No Brasil, 477 pessoas morrem a cada dia por causa do tabagismo, segundo o Ministério da Saúde. Os custos dos danos produzidos pelo cigarro no sistema de saúde e na economia é de R$ 153,5 bilhões. Além da verba investida por causa do vício, o fumo é prejudicial para a saúde como um todo. Um dos problemas mais sérios é a doença arterial periférica, caracterizada pelo estreitamento e obstrução das artérias das pernas.
A enfermidade, que tem o tabagismo como um dos principais fatores de risco, pode evoluir para isquemia grave e levar à amputação se não for tratada. “Estima-se que milhares de amputações realizadas anualmente no Brasil estejam relacionadas, direta ou indiretamente, ao fumo”, afirma o médico cirurgião vascular Caio Focássio, membro da Sociedade Brasileira de Angiologia e Cirurgia Vascular (SBACV).
Além da doença arterial periférica, o cigarro é altamente prejudicial para a saúde porque aumenta a propensão à formação de coágulos, elevando o risco de trombose venosa profunda e embolia pulmonar. O perigo é potencializado em mulheres fumantes que usam pílula anticoncepcional. Isso porque a combinação pode multiplicar o risco de trombose e acidente vascular cerebral, especialmente em mulheres com menos de 40 anos.
O tabaco também acelera a aterosclerose, um processo inflamatório que ‘enferruja’ os vasos sanguíneos, reduzindo a circulação e aumentando a chance de infarto e acidente vascular cerebral. Outro impacto pouco comentado é a má cicatrização. “O fumo reduz o fluxo de sangue e oxigênio para os tecidos, dificultando a recuperação de feridas e aumentando o risco de úlceras arteriais e venosas, um desafio frequente no consultório do cirurgião vascular”, explica o especialista.
Perigo para não fumantes
Até mesmo quem não fuma pode sofrer com os danos. O fumo passivo pode causar alterações na função vascular, predispondo a doenças cardiovasculares e vasculares periféricas. Essa exposição contínua à fumaça do cigarro provoca inflamação e prejuízos circulatórios mesmo em não fumantes.

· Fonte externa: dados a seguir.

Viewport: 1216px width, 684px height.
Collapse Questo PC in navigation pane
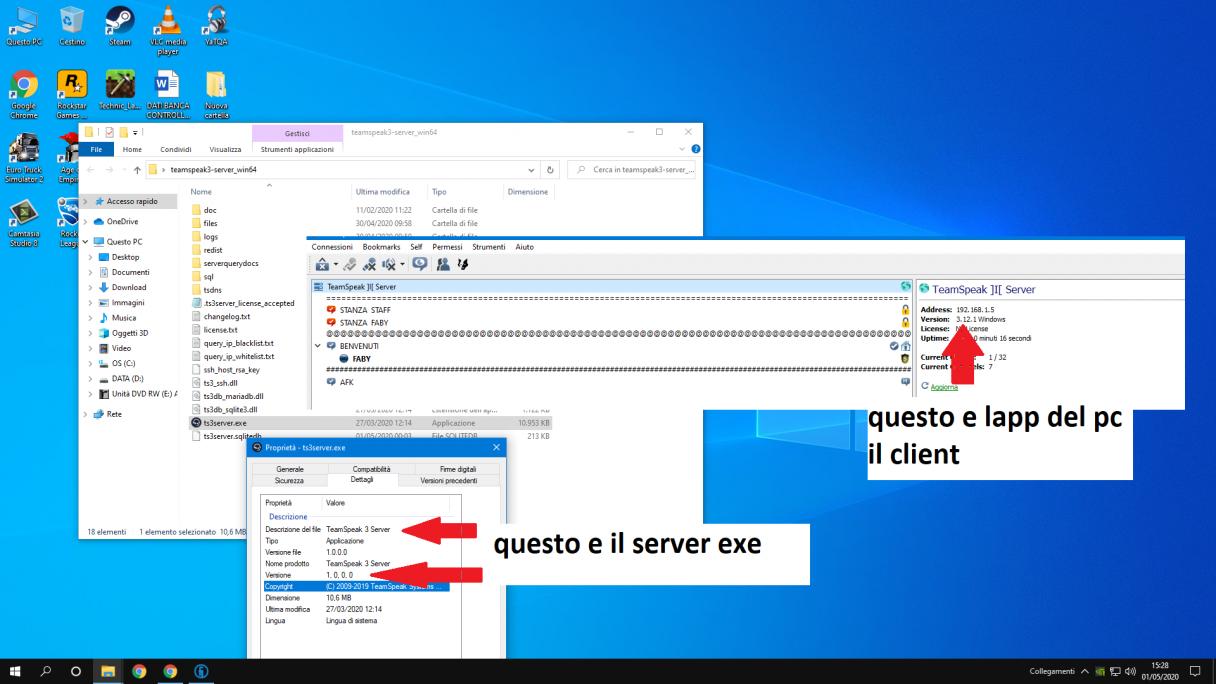coord(86,241)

No entanto, os benefícios gerados ao parar de fumar são rápidos. “Em poucos dias sem cigarro, já é possível perceber melhora na circulação. Em semanas, o fluxo sanguíneo aumenta e a oxigenação dos tecidos melhora significativamente. É um impacto positivo que continua a crescer ao longo dos meses e anos”, finaliza o médico.